However, anti-humanism doesn’t merely mean determinism. Nor is it reducible to an easily derided rhetoric about the “death of man.” This has been borne out by Alain Badiou, for whom anti-humanism serves as a spur to redefine what humans are, what they can do, and what kind of truths they have access to. We should, writes Badiou, “begin from the inhuman” if we’re to touch on the abstract truths that exceed anthropology. In fact, Badiou stakes his bets on a “formalized inhumanism” as the very thing that might make life meaningful.
Will we find a formalized inhumanism in literature? Maybe. Then again, literature isn’t logic, or mathematics, which is where truth finally lies for Badiou. For this reason, I think his readings of literary works risk running into category errors. The crucial question of literature’s “literariness” does seem somewhat elided by Badiou’s blunt instruments.
Here I’ll resort to my own, less intellectual form of “lived” anti-humanism. Let me say, without meaning to be melodramatic, that I’m not happy with my life. Not only that, but I’m not happy with other people’s lives either. And it makes me unhappy to see other people being happy in ways I’m not happy with. Given this ugly truth about me, maybe I’m drawn to Althusser’s thought by nothing more than my own non-philosophical, “experiential” appreciation of its capacity to crush human flourishing. Call me the worst kind of nihilist, although that won’t solve anything. Naming nihilism when you see it doesn’t solve the problem it poses.
Since this is so, it’s no surprise that I look for similar sorts of negation in literature. And I don’t see anti-humanism as an “approach” to literature, so much as a quality or condition of it. I’m not simply saying that I admire writers whose work appears to exceed or annul humanity. My point (and I’m an essentialist, in this sense) is that literature is “literary” insofar as it is, in itself, “against the world, against life,” to quote Houllebecq.

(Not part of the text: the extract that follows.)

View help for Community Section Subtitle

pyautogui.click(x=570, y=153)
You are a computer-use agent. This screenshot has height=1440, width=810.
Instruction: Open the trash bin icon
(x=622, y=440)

We can rephrase this in more rigorous terms if we wish, with a quantitative language of scales and magnitudes. For example, what does it mean that the total set of extant literary texts can’t be read in the course of a lifetime? Isn’t this a truly crushing thought? One which, as Nietzsche said of eternal recurrence, we can barely begin to be equal to? What’s more, couldn’t we further complicate the problem of “counting” literature by introducing a vector space full of virtual works that haven’t been written? If I claim that life can’t match the measure of the total library, I’m not dealing in dead Borgesian metaphors. I think there’s something beautifully but brutally excessive—put simply, something sublime—about literature’s materiality.
ALEC
OK, so there’s a lot here to remark on, especially this sublimity of the literary archive. As Kant says introducing the sublime, “The sublime is that which is absolutely large.” This is the point at which an absolute quantity (the spurious infinity of space as a task for the understanding)—to give a half-assed assessment of, to me, one of the most important passages in the history of thought—leaps into a qualitative infinity. Much has been said recently about the inhuman, that category which supposedly spurs a rupture with the ideological debate of freedom v. determinism: the result, a science or logic of the inhuman, would then be an “overdetermining” thought which, through a process of negation and autoviolence (a domination of relations of domination, to use the terms of Althusser to which you refer), would give life to a new and specifically inhuman form of freedom.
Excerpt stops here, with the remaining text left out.